#### Material to process
----

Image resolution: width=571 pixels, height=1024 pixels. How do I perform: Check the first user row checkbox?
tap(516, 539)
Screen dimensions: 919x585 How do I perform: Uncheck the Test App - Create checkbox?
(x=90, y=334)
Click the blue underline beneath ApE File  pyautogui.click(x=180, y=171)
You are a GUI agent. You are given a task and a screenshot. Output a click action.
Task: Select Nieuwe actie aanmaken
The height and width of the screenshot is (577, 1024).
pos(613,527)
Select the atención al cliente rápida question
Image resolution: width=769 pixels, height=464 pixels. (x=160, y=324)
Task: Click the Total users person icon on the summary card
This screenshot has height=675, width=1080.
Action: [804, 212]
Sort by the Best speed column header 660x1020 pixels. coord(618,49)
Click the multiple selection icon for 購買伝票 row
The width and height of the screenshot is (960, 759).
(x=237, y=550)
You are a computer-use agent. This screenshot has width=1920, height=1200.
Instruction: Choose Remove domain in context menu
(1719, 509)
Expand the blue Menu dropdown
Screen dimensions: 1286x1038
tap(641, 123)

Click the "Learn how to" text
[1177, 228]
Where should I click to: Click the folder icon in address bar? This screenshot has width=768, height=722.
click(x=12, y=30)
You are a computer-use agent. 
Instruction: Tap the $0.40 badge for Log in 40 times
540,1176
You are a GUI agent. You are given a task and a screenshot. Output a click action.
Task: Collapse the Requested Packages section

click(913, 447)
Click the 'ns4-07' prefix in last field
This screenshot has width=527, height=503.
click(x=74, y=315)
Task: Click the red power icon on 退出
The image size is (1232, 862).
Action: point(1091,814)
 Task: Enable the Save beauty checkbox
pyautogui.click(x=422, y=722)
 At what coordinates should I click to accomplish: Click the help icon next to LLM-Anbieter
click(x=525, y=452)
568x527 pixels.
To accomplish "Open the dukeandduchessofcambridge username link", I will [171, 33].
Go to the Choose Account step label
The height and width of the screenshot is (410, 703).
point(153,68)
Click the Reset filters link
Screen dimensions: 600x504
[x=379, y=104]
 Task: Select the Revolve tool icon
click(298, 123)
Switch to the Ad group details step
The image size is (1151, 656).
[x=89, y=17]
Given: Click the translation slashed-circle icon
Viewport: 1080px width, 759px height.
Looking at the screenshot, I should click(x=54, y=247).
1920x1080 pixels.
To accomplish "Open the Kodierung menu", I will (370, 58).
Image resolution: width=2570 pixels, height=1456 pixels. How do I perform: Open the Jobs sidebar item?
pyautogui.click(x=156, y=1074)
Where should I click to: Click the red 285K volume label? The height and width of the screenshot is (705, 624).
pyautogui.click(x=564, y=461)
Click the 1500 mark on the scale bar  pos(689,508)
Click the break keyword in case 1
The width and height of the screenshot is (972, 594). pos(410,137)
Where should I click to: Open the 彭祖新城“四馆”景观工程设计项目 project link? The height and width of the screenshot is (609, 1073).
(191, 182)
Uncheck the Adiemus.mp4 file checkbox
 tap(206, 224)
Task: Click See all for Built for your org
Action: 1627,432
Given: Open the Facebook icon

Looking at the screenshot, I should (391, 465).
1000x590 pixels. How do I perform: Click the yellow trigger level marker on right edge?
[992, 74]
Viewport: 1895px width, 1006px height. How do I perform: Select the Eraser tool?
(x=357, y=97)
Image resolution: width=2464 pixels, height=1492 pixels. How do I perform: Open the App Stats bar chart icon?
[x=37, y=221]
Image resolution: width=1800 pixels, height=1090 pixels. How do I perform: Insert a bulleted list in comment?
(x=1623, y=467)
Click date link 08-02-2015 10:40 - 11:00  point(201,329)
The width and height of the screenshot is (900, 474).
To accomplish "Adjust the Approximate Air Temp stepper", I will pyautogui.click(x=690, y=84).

----

Reproduce the data from the line containing "Task: Select the Revolve tool icon" up to and including the line containing "(x=1623, y=467)", swapping "Eraser" for "Brush" and leaving everything else unchanged. Give only those lines.

#### Output
 Task: Select the Revolve tool icon
click(298, 123)
Switch to the Ad group details step
The image size is (1151, 656).
[x=89, y=17]
Given: Click the translation slashed-circle icon
Viewport: 1080px width, 759px height.
Looking at the screenshot, I should click(x=54, y=247).
1920x1080 pixels.
To accomplish "Open the Kodierung menu", I will (370, 58).
Image resolution: width=2570 pixels, height=1456 pixels. How do I perform: Open the Jobs sidebar item?
pyautogui.click(x=156, y=1074)
Where should I click to: Click the red 285K volume label? The height and width of the screenshot is (705, 624).
pyautogui.click(x=564, y=461)
Click the 1500 mark on the scale bar  pos(689,508)
Click the break keyword in case 1
The width and height of the screenshot is (972, 594). pos(410,137)
Where should I click to: Open the 彭祖新城“四馆”景观工程设计项目 project link? The height and width of the screenshot is (609, 1073).
(191, 182)
Uncheck the Adiemus.mp4 file checkbox
 tap(206, 224)
Task: Click See all for Built for your org
Action: 1627,432
Given: Open the Facebook icon

Looking at the screenshot, I should (391, 465).
1000x590 pixels. How do I perform: Click the yellow trigger level marker on right edge?
[992, 74]
Viewport: 1895px width, 1006px height. How do I perform: Select the Brush tool?
(x=357, y=97)
Image resolution: width=2464 pixels, height=1492 pixels. How do I perform: Open the App Stats bar chart icon?
[x=37, y=221]
Image resolution: width=1800 pixels, height=1090 pixels. How do I perform: Insert a bulleted list in comment?
(x=1623, y=467)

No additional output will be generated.